Le fonds de solidarité logement (FSL) est particulièrement mobilisé pour venir en aide aux ménages fragilisés, mais les locataires ayant des difficultés à payer leur loyer qui ne sont pas éligibles à ce fonds ne disposent pas d’aide spécifique. Le FSL n’est d’ailleurs pas universel puisqu’il est destiné aux personnes en grande situation de précarité sociale et est attribué selon des critères propres à chaque département.
Les bailleurs sociaux veillent attentivement à soutenir leurs locataires. Ils ont signé une charte en faveur de ceux qui ont connu des problèmes de fragilité économique durant la crise. Mais les informations manquent s’agissant du secteur privé. Dans ce contexte, la question du logement est plus que jamais prioritaire et nécessite des réponses fortes et pratiques.
Afin de répondre plus efficacement à cette situation, plusieurs sénateurs du groupe socialiste et moi-même avons déposé une proposition de loi prévoyant des mesures d’urgence, notamment l’abondement par l’État du FSL, à hauteur de 250 millions d’euros, pour l’aide d’urgence à la quittance, évoquée par Mme la rapporteur. Cette mesure s’adresserait aux locataires du parc locatif social, mais aussi du parc privé, et aux copropriétaires occupants qui ne peuvent plus payer leurs charges de copropriété.
Nous prévoyons aussi de maintenir systématiquement les aides au logement durant la période de la crise sanitaire et de permettre la suspension du paiement des annuités d’un emprunt immobilier pendant une durée maximale de douze mois. Il faut également veiller à ce que des copropriétaires occupants ne soient pas expulsés.
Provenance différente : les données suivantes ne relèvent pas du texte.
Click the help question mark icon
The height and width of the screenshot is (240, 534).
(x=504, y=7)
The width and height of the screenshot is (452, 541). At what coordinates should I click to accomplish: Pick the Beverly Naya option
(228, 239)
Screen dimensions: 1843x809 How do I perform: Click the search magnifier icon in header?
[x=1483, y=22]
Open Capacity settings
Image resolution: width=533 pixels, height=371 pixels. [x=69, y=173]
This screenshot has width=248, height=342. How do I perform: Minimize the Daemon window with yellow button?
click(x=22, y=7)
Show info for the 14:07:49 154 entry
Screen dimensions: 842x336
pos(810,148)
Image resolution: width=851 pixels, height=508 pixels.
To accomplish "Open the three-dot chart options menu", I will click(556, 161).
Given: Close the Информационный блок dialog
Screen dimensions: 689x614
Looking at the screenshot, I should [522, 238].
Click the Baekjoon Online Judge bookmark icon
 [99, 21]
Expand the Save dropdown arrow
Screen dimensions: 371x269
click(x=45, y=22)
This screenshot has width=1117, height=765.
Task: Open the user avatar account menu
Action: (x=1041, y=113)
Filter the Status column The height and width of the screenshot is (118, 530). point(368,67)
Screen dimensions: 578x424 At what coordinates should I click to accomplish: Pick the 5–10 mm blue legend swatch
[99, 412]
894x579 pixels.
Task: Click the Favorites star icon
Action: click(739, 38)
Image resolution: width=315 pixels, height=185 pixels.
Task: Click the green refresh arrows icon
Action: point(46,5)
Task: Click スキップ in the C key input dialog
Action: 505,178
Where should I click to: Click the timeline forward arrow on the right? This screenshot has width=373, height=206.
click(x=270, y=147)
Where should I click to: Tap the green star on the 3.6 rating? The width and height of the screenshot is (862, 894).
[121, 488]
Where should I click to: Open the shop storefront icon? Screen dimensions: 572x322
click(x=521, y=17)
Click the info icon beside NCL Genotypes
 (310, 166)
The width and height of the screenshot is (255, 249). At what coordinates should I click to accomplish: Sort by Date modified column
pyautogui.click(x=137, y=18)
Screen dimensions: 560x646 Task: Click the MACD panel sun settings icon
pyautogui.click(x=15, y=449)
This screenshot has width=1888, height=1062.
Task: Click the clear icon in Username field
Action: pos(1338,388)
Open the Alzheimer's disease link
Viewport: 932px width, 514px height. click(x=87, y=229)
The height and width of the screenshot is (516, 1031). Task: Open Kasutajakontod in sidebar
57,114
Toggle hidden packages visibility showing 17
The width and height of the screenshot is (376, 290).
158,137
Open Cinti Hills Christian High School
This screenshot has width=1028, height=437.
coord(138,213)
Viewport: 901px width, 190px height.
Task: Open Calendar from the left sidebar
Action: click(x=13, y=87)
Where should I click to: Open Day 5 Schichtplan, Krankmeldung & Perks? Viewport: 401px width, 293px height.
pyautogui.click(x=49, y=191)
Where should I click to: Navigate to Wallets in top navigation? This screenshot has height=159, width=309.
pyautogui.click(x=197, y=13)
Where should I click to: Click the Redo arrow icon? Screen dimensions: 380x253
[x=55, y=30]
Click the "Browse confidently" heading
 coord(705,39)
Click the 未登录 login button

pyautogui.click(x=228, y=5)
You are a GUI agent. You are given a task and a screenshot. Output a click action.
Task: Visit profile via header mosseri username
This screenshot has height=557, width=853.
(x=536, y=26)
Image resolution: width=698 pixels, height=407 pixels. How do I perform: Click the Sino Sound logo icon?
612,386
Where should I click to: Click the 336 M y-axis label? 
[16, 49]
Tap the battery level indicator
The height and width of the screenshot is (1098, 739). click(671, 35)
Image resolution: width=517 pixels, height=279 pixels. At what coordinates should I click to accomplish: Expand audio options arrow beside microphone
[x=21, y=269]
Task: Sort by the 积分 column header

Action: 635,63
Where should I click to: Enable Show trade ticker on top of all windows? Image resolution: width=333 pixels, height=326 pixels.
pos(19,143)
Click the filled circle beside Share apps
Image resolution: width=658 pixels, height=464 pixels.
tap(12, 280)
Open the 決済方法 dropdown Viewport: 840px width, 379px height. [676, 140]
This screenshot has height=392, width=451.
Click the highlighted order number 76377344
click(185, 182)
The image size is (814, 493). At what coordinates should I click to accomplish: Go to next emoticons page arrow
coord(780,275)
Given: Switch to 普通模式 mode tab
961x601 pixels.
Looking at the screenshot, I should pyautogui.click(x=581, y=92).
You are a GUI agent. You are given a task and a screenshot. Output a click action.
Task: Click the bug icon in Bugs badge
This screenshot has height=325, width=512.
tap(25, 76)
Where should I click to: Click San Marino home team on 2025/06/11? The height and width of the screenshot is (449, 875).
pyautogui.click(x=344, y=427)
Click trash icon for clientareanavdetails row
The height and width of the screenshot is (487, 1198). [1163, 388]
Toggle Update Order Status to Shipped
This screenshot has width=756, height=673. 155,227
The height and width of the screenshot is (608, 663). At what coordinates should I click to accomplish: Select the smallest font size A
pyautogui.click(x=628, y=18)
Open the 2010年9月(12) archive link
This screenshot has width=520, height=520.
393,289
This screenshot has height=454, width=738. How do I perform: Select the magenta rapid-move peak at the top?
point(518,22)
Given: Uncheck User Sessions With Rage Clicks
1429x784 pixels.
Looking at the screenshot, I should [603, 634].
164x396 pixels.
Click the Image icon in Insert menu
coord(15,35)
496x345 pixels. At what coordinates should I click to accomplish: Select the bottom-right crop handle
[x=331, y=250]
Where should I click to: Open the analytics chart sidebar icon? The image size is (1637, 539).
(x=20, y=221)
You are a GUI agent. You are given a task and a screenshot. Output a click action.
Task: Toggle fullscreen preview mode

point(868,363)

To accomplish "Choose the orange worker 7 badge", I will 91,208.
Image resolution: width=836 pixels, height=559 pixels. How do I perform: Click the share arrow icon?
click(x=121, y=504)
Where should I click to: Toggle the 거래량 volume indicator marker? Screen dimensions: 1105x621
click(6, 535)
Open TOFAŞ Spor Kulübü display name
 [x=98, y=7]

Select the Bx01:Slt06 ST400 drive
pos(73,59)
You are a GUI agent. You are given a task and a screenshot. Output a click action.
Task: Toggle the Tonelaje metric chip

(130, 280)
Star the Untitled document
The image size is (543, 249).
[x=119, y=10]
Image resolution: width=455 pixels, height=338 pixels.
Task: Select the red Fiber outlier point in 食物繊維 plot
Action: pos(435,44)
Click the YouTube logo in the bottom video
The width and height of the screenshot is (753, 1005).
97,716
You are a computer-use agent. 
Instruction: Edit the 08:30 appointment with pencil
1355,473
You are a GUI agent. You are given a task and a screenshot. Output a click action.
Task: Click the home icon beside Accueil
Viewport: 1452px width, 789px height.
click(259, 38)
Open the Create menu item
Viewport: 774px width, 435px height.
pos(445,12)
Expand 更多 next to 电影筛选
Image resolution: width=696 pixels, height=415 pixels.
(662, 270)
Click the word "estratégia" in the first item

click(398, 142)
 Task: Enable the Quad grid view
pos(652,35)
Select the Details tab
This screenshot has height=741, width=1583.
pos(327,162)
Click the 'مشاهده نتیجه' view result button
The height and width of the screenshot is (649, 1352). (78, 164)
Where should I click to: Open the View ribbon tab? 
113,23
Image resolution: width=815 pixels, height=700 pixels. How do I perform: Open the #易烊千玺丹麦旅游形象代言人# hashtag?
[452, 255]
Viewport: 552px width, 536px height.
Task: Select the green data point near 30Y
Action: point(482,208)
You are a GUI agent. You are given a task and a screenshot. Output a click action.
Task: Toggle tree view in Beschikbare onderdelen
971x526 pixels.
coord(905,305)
Nous demandons, enfin, la création d’une aide de 50 millions d’euros en faveur des associations de lutte contre la pauvreté et l’exclusion.
Rappelons-le, l’État, qui est garant du droit au logement et de la solidarité nationale, a privé le logement social de près de 3 milliards d’euros, ce qui représente 6 milliards d’euros en moins sur trois ans.
Recentrage du prêt à taux zéro (PTZ) au détriment des zones rurales, baisse des APL, gouvernance de la politique du logement qui s’éloigne des territoires : ces choix politiques ont eu et ont encore des effets irrémédiables qui installent une crise durable de la construction de logements abordables, de la réhabilitation et de la rénovation urbaine, dont les effets seront encore amplifiés par la crise actuelle.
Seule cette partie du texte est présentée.